EXERCISE REQUIREMENTS. Rewrite every one of the records below, replacing "Instruction" with "Goal" wherever it occurs and leaving everything else unchanged.

----------

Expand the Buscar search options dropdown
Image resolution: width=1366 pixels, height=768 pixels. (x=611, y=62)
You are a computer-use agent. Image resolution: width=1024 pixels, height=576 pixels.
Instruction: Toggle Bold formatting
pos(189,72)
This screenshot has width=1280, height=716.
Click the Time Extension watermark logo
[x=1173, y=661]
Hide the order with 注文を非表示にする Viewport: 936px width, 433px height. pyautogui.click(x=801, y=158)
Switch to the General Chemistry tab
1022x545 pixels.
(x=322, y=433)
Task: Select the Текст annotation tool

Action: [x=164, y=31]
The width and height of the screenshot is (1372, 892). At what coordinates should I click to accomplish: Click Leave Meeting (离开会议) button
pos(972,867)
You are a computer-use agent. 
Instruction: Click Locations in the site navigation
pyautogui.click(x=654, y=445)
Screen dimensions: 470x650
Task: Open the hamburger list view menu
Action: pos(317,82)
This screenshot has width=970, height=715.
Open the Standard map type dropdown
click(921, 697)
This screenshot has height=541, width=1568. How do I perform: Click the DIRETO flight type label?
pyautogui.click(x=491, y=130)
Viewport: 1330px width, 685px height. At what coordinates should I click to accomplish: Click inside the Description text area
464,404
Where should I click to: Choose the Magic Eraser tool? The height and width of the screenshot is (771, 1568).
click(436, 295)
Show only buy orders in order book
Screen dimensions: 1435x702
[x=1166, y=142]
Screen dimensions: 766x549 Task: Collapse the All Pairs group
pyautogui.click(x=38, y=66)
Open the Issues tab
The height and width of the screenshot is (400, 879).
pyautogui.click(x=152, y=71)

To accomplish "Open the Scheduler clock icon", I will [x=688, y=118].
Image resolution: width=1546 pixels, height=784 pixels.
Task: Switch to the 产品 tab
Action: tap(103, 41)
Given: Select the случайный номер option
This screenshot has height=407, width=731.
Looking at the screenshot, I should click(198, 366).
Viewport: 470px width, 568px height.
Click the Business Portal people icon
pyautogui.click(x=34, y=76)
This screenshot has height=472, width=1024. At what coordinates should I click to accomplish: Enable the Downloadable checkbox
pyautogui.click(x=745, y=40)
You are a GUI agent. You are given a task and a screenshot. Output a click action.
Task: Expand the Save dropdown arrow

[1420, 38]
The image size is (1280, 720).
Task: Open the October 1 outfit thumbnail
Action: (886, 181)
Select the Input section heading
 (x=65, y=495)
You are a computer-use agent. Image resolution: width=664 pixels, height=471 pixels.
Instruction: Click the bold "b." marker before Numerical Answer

----------

EXPECTED OUTPUT.
Expand the Buscar search options dropdown
Image resolution: width=1366 pixels, height=768 pixels. (x=611, y=62)
You are a computer-use agent. Image resolution: width=1024 pixels, height=576 pixels.
Goal: Toggle Bold formatting
pos(189,72)
This screenshot has width=1280, height=716.
Click the Time Extension watermark logo
[x=1173, y=661]
Hide the order with 注文を非表示にする Viewport: 936px width, 433px height. pyautogui.click(x=801, y=158)
Switch to the General Chemistry tab
1022x545 pixels.
(x=322, y=433)
Task: Select the Текст annotation tool

Action: [x=164, y=31]
The width and height of the screenshot is (1372, 892). At what coordinates should I click to accomplish: Click Leave Meeting (离开会议) button
pos(972,867)
You are a computer-use agent. 
Goal: Click Locations in the site navigation
pyautogui.click(x=654, y=445)
Screen dimensions: 470x650
Task: Open the hamburger list view menu
Action: pos(317,82)
This screenshot has width=970, height=715.
Open the Standard map type dropdown
click(921, 697)
This screenshot has height=541, width=1568. How do I perform: Click the DIRETO flight type label?
pyautogui.click(x=491, y=130)
Viewport: 1330px width, 685px height. At what coordinates should I click to accomplish: Click inside the Description text area
464,404
Where should I click to: Choose the Magic Eraser tool? The height and width of the screenshot is (771, 1568).
click(436, 295)
Show only buy orders in order book
Screen dimensions: 1435x702
[x=1166, y=142]
Screen dimensions: 766x549 Task: Collapse the All Pairs group
pyautogui.click(x=38, y=66)
Open the Issues tab
The height and width of the screenshot is (400, 879).
pyautogui.click(x=152, y=71)

To accomplish "Open the Scheduler clock icon", I will [x=688, y=118].
Image resolution: width=1546 pixels, height=784 pixels.
Task: Switch to the 产品 tab
Action: tap(103, 41)
Given: Select the случайный номер option
This screenshot has height=407, width=731.
Looking at the screenshot, I should click(198, 366).
Viewport: 470px width, 568px height.
Click the Business Portal people icon
pyautogui.click(x=34, y=76)
This screenshot has height=472, width=1024. At what coordinates should I click to accomplish: Enable the Downloadable checkbox
pyautogui.click(x=745, y=40)
You are a GUI agent. You are given a task and a screenshot. Output a click action.
Task: Expand the Save dropdown arrow

[1420, 38]
The image size is (1280, 720).
Task: Open the October 1 outfit thumbnail
Action: (886, 181)
Select the Input section heading
 (x=65, y=495)
You are a computer-use agent. Image resolution: width=664 pixels, height=471 pixels.
Goal: Click the bold "b." marker before Numerical Answer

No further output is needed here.